EXERCISE DATA:
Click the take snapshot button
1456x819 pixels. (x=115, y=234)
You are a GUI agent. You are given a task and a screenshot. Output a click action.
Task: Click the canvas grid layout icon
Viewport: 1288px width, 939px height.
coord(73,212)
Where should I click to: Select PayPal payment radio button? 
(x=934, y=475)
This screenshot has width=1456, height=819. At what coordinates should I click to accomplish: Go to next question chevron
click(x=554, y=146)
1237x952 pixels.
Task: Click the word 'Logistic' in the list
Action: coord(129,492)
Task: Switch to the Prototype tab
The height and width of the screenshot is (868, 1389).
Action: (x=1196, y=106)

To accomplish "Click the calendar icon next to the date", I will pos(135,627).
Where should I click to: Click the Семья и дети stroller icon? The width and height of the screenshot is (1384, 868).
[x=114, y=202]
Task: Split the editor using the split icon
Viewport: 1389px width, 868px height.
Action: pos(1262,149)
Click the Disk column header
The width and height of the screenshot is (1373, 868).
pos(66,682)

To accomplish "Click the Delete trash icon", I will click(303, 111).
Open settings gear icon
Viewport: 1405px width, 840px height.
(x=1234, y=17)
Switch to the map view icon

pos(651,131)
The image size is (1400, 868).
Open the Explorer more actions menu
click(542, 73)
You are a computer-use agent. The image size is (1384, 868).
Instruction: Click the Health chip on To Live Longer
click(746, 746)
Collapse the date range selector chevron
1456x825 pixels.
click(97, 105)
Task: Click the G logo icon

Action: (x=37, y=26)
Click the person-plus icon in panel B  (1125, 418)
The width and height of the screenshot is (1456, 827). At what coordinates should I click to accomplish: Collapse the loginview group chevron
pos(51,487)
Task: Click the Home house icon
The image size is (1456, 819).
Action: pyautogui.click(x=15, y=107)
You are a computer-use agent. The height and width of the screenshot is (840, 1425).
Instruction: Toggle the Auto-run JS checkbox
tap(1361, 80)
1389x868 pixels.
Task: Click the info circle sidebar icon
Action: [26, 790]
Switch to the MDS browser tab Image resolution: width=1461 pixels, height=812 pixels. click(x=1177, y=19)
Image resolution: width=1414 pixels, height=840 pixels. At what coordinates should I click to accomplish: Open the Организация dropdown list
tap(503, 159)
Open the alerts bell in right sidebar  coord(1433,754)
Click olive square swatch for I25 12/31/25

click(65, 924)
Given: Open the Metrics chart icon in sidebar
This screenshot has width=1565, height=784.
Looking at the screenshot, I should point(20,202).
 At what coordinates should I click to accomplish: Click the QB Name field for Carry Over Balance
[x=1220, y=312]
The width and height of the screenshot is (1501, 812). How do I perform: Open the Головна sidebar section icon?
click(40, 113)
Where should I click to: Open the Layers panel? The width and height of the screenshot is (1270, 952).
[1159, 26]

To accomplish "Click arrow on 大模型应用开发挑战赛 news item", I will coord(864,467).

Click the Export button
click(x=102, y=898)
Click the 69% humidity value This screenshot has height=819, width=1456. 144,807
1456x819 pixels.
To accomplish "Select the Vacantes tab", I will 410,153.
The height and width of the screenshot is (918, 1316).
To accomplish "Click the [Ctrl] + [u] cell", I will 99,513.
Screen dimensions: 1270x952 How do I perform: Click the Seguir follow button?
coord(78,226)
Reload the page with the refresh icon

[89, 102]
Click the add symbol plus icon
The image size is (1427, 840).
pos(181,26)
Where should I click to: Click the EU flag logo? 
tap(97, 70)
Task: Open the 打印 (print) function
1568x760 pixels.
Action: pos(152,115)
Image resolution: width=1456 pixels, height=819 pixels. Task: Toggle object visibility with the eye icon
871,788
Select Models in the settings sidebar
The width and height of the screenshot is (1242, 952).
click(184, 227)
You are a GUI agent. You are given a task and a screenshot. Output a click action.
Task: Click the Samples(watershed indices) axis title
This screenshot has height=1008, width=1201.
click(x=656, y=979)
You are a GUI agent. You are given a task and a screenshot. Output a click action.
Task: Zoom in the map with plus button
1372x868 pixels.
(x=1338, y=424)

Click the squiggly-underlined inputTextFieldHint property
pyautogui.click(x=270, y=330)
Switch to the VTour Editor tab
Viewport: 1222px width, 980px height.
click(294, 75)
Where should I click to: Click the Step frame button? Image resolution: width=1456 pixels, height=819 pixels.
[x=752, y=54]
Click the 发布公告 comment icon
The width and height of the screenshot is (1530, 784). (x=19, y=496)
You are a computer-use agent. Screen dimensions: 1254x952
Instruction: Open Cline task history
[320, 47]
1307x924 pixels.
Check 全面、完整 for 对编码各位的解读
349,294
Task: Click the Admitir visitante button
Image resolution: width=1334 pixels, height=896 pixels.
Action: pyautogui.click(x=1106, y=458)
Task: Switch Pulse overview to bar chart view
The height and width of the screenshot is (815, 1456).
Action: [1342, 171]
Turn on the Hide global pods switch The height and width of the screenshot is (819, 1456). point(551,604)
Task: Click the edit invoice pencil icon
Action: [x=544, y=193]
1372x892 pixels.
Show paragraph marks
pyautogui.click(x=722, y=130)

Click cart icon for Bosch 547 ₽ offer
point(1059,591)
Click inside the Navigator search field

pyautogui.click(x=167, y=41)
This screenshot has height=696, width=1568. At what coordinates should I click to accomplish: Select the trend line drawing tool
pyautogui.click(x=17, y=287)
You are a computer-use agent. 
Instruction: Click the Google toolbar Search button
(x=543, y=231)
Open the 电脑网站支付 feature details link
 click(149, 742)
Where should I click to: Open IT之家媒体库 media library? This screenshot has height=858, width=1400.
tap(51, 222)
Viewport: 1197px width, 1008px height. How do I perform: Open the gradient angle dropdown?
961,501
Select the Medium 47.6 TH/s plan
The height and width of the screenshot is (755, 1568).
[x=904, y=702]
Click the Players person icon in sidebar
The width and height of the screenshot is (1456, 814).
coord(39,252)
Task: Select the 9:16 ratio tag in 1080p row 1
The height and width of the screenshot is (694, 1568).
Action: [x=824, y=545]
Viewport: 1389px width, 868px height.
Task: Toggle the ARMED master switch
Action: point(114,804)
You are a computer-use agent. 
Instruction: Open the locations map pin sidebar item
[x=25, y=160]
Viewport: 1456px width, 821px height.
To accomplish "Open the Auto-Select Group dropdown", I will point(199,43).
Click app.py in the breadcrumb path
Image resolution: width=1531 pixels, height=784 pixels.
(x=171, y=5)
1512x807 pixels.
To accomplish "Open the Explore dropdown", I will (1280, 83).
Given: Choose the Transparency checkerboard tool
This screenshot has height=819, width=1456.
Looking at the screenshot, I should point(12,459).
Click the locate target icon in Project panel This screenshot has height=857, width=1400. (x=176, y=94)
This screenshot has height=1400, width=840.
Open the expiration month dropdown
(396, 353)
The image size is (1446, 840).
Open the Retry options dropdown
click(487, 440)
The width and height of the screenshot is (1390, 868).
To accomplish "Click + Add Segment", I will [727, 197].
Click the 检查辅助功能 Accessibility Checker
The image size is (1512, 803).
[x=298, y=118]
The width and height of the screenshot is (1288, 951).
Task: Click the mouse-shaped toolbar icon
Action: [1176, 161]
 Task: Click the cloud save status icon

WHAT TO DO:
Write down the full listing again, exactly.

SOLUTION TO THIS PROBLEM:
Click the take snapshot button
1456x819 pixels. (x=115, y=234)
You are a GUI agent. You are given a task and a screenshot. Output a click action.
Task: Click the canvas grid layout icon
Viewport: 1288px width, 939px height.
coord(73,212)
Where should I click to: Select PayPal payment radio button? 
(x=934, y=475)
This screenshot has width=1456, height=819. At what coordinates should I click to accomplish: Go to next question chevron
click(x=554, y=146)
1237x952 pixels.
Task: Click the word 'Logistic' in the list
Action: coord(129,492)
Task: Switch to the Prototype tab
The height and width of the screenshot is (868, 1389).
Action: (x=1196, y=106)

To accomplish "Click the calendar icon next to the date", I will pos(135,627).
Where should I click to: Click the Семья и дети stroller icon? The width and height of the screenshot is (1384, 868).
[x=114, y=202]
Task: Split the editor using the split icon
Viewport: 1389px width, 868px height.
Action: pos(1262,149)
Click the Disk column header
The width and height of the screenshot is (1373, 868).
pos(66,682)

To accomplish "Click the Delete trash icon", I will click(303, 111).
Open settings gear icon
Viewport: 1405px width, 840px height.
(x=1234, y=17)
Switch to the map view icon

pos(651,131)
The image size is (1400, 868).
Open the Explorer more actions menu
click(542, 73)
You are a computer-use agent. The image size is (1384, 868).
Instruction: Click the Health chip on To Live Longer
click(746, 746)
Collapse the date range selector chevron
1456x825 pixels.
click(97, 105)
Task: Click the G logo icon

Action: (x=37, y=26)
Click the person-plus icon in panel B  (1125, 418)
The width and height of the screenshot is (1456, 827). At what coordinates should I click to accomplish: Collapse the loginview group chevron
pos(51,487)
Task: Click the Home house icon
The image size is (1456, 819).
Action: pyautogui.click(x=15, y=107)
You are a computer-use agent. The height and width of the screenshot is (840, 1425).
Instruction: Toggle the Auto-run JS checkbox
tap(1361, 80)
1389x868 pixels.
Task: Click the info circle sidebar icon
Action: [26, 790]
Switch to the MDS browser tab Image resolution: width=1461 pixels, height=812 pixels. click(x=1177, y=19)
Image resolution: width=1414 pixels, height=840 pixels. At what coordinates should I click to accomplish: Open the Организация dropdown list
tap(503, 159)
Open the alerts bell in right sidebar  coord(1433,754)
Click olive square swatch for I25 12/31/25

click(65, 924)
Given: Open the Metrics chart icon in sidebar
This screenshot has width=1565, height=784.
Looking at the screenshot, I should point(20,202).
 At what coordinates should I click to accomplish: Click the QB Name field for Carry Over Balance
[x=1220, y=312]
The width and height of the screenshot is (1501, 812). How do I perform: Open the Головна sidebar section icon?
click(40, 113)
Where should I click to: Open the Layers panel? The width and height of the screenshot is (1270, 952).
[1159, 26]

To accomplish "Click arrow on 大模型应用开发挑战赛 news item", I will coord(864,467).

Click the Export button
click(x=102, y=898)
Click the 69% humidity value This screenshot has height=819, width=1456. 144,807
1456x819 pixels.
To accomplish "Select the Vacantes tab", I will 410,153.
The height and width of the screenshot is (918, 1316).
To accomplish "Click the [Ctrl] + [u] cell", I will 99,513.
Screen dimensions: 1270x952 How do I perform: Click the Seguir follow button?
coord(78,226)
Reload the page with the refresh icon

[89, 102]
Click the add symbol plus icon
The image size is (1427, 840).
pos(181,26)
Where should I click to: Click the EU flag logo? 
tap(97, 70)
Task: Open the 打印 (print) function
1568x760 pixels.
Action: pos(152,115)
Image resolution: width=1456 pixels, height=819 pixels. Task: Toggle object visibility with the eye icon
871,788
Select Models in the settings sidebar
The width and height of the screenshot is (1242, 952).
click(184, 227)
You are a GUI agent. You are given a task and a screenshot. Output a click action.
Task: Click the Samples(watershed indices) axis title
This screenshot has height=1008, width=1201.
click(x=656, y=979)
You are a GUI agent. You are given a task and a screenshot. Output a click action.
Task: Zoom in the map with plus button
1372x868 pixels.
(x=1338, y=424)

Click the squiggly-underlined inputTextFieldHint property
pyautogui.click(x=270, y=330)
Switch to the VTour Editor tab
Viewport: 1222px width, 980px height.
click(294, 75)
Where should I click to: Click the Step frame button? Image resolution: width=1456 pixels, height=819 pixels.
[x=752, y=54]
Click the 发布公告 comment icon
The width and height of the screenshot is (1530, 784). (x=19, y=496)
You are a computer-use agent. Screen dimensions: 1254x952
Instruction: Open Cline task history
[320, 47]
1307x924 pixels.
Check 全面、完整 for 对编码各位的解读
349,294
Task: Click the Admitir visitante button
Image resolution: width=1334 pixels, height=896 pixels.
Action: pyautogui.click(x=1106, y=458)
Task: Switch Pulse overview to bar chart view
The height and width of the screenshot is (815, 1456).
Action: [1342, 171]
Turn on the Hide global pods switch The height and width of the screenshot is (819, 1456). point(551,604)
Task: Click the edit invoice pencil icon
Action: [x=544, y=193]
1372x892 pixels.
Show paragraph marks
pyautogui.click(x=722, y=130)

Click cart icon for Bosch 547 ₽ offer
point(1059,591)
Click inside the Navigator search field

pyautogui.click(x=167, y=41)
This screenshot has height=696, width=1568. At what coordinates should I click to accomplish: Select the trend line drawing tool
pyautogui.click(x=17, y=287)
You are a computer-use agent. 
Instruction: Click the Google toolbar Search button
(x=543, y=231)
Open the 电脑网站支付 feature details link
 click(149, 742)
Where should I click to: Open IT之家媒体库 media library? This screenshot has height=858, width=1400.
tap(51, 222)
Viewport: 1197px width, 1008px height. How do I perform: Open the gradient angle dropdown?
961,501
Select the Medium 47.6 TH/s plan
The height and width of the screenshot is (755, 1568).
[x=904, y=702]
Click the Players person icon in sidebar
The width and height of the screenshot is (1456, 814).
coord(39,252)
Task: Select the 9:16 ratio tag in 1080p row 1
The height and width of the screenshot is (694, 1568).
Action: [x=824, y=545]
Viewport: 1389px width, 868px height.
Task: Toggle the ARMED master switch
Action: point(114,804)
You are a computer-use agent. 
Instruction: Open the locations map pin sidebar item
[x=25, y=160]
Viewport: 1456px width, 821px height.
To accomplish "Open the Auto-Select Group dropdown", I will point(199,43).
Click app.py in the breadcrumb path
Image resolution: width=1531 pixels, height=784 pixels.
(x=171, y=5)
1512x807 pixels.
To accomplish "Open the Explore dropdown", I will (1280, 83).
Given: Choose the Transparency checkerboard tool
This screenshot has height=819, width=1456.
Looking at the screenshot, I should point(12,459).
Click the locate target icon in Project panel This screenshot has height=857, width=1400. (x=176, y=94)
This screenshot has height=1400, width=840.
Open the expiration month dropdown
(396, 353)
The image size is (1446, 840).
Open the Retry options dropdown
click(487, 440)
The width and height of the screenshot is (1390, 868).
To accomplish "Click + Add Segment", I will [727, 197].
Click the 检查辅助功能 Accessibility Checker
The image size is (1512, 803).
[x=298, y=118]
The width and height of the screenshot is (1288, 951).
Task: Click the mouse-shaped toolbar icon
Action: [1176, 161]
 Task: Click the cloud save status icon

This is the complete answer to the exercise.